All the stuff you never knew you needed to know about life in rural France.....and all the stuff the books and magazines won't tell you.
Showing posts with label oxymoron. Show all posts
Showing posts with label oxymoron. Show all posts

Wednesday, 26 September 2012

An Oxymoron's Adventures in Wonderland.



Blissfully contemplating the benefits of a climate that requires neither air conditioning nor central heating I am not unaware that in rural France the seasonal preoccupation is firewood.

The ants will be fine. They have wood seasoned for three years and chopped to length stacked in a rotation system. The latest tranche was delivered in July by Mr. Cromagnon who was glad of the money at the short end of the year in his finances and gave them a good deal.

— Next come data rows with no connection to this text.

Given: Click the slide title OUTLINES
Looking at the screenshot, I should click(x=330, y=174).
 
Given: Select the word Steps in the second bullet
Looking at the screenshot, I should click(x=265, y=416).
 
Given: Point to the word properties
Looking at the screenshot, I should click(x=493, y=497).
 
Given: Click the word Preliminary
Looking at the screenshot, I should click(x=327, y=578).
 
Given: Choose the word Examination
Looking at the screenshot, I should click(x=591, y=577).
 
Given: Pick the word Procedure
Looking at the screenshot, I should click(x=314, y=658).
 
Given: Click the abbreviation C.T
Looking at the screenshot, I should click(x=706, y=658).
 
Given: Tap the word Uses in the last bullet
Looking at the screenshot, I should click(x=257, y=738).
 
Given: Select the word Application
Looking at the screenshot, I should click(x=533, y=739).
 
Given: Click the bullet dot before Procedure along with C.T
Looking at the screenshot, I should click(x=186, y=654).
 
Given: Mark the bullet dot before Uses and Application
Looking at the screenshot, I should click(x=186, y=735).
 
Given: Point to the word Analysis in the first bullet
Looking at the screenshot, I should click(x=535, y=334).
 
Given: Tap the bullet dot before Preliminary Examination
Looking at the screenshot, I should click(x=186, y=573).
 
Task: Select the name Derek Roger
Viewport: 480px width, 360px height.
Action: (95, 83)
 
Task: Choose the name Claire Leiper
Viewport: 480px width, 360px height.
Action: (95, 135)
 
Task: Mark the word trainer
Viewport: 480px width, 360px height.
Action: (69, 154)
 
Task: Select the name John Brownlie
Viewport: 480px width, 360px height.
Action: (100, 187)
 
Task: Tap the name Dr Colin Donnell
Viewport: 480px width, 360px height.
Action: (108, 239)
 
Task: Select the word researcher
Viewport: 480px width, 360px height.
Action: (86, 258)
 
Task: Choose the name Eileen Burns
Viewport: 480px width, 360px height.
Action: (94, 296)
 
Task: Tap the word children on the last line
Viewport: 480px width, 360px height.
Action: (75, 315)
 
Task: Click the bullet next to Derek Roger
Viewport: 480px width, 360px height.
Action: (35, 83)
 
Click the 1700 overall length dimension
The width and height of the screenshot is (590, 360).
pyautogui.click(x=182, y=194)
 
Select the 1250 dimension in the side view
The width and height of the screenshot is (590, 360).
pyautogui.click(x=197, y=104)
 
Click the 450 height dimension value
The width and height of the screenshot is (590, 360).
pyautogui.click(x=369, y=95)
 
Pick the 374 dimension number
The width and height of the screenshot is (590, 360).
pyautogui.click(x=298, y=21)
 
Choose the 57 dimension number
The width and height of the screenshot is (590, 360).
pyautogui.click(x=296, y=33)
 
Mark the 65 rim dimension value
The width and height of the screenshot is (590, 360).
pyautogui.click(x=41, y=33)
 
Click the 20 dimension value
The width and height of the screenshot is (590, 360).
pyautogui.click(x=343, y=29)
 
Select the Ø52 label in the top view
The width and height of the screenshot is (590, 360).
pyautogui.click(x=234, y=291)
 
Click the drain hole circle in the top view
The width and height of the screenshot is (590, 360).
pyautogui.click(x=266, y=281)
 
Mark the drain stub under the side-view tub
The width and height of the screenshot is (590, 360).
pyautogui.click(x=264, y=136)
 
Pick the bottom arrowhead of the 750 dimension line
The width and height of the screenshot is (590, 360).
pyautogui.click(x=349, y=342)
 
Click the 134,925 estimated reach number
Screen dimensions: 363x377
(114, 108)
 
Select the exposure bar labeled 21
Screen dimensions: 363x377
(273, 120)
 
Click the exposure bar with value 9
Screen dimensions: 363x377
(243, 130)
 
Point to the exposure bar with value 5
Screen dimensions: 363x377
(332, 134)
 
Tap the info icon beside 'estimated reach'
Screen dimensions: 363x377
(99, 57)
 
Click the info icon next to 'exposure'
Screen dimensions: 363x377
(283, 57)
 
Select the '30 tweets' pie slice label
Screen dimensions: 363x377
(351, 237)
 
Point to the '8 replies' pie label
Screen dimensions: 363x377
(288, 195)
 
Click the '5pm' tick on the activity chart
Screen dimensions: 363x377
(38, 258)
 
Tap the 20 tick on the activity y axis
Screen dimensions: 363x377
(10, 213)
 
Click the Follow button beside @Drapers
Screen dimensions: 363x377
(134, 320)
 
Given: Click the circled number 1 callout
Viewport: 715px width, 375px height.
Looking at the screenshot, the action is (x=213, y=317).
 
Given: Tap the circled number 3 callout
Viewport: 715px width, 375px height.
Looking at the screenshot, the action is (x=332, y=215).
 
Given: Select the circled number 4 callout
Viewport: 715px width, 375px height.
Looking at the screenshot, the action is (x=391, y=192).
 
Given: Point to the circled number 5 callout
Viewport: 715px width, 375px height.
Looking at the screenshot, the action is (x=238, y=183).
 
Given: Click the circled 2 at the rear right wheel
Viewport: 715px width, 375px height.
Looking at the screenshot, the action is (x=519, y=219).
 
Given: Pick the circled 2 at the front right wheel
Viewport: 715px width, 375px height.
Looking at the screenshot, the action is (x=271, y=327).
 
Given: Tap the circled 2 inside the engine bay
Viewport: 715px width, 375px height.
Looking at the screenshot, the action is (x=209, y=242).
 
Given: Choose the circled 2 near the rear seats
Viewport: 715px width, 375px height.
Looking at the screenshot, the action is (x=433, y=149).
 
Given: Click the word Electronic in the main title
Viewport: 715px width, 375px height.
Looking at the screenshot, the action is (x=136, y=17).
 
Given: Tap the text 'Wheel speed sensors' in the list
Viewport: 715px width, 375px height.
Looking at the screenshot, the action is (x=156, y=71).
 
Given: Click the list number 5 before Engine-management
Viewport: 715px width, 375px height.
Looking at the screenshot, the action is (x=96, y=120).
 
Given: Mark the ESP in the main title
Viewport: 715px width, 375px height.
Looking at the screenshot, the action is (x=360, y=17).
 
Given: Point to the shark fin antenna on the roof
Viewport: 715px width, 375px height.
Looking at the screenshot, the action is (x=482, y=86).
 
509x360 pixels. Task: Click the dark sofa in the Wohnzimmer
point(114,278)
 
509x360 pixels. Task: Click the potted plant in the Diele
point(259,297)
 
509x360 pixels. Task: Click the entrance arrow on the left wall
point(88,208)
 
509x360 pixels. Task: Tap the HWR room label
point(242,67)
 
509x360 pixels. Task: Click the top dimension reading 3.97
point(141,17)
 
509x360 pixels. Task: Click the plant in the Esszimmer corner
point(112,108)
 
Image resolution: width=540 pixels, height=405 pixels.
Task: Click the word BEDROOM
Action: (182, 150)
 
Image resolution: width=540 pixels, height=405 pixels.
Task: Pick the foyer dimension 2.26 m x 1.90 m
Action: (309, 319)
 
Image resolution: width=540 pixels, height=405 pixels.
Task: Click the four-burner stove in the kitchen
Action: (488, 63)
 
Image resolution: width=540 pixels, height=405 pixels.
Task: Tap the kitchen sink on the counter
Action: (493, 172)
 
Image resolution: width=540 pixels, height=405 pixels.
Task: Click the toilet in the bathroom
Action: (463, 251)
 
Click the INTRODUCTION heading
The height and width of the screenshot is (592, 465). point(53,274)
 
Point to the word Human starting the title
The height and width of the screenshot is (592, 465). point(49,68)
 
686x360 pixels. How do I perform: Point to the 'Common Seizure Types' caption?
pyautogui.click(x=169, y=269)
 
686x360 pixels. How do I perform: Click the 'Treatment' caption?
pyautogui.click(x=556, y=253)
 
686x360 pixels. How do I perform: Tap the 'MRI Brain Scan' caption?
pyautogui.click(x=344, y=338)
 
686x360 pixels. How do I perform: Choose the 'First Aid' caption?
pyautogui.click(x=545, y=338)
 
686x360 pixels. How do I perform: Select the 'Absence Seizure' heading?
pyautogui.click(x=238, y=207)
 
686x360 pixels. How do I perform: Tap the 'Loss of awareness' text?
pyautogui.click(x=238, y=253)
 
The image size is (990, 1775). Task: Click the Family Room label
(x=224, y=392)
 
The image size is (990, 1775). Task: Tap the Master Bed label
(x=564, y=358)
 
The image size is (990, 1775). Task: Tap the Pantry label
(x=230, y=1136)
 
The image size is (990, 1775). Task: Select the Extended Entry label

The grasshoppers, however, will be trying to contact Mr. Cromagnon via a telephone sporadically manned by his wife whose promises as to his likelihood of response are piecrust, as Mr. Cromagnon only touches base for sleep before setting out again on his mission to sell at a premium price the green wood which the ants would not buy earlier.
He knows his grasshoppers and will be at their door with an offer they cannot refuse when he is working their commune.
In the fullness of time.

Some customers do not give a monkey's about fiscal fraud...they want their firewood and if that means withdrawing the folding stuff from the mattress, so be it.
After all, as yet (but don't hold your breath) the insurance companies have not demanded that their clients keep a record of the supplier of their wood in order to pass the buck to his insurers when the chimney catches fire from the tar issuing from the green wood burned in the insert.

Other clients are more rigorous but Mr. Cromagnon is not bothered about taking cheques and giving receipts....it gives him something to show the taxman.
However, he is less likely to be pleased and may express himself forcefully should they ask him if he has paid his Voluntary Obligatory Contribution on the wood just sold.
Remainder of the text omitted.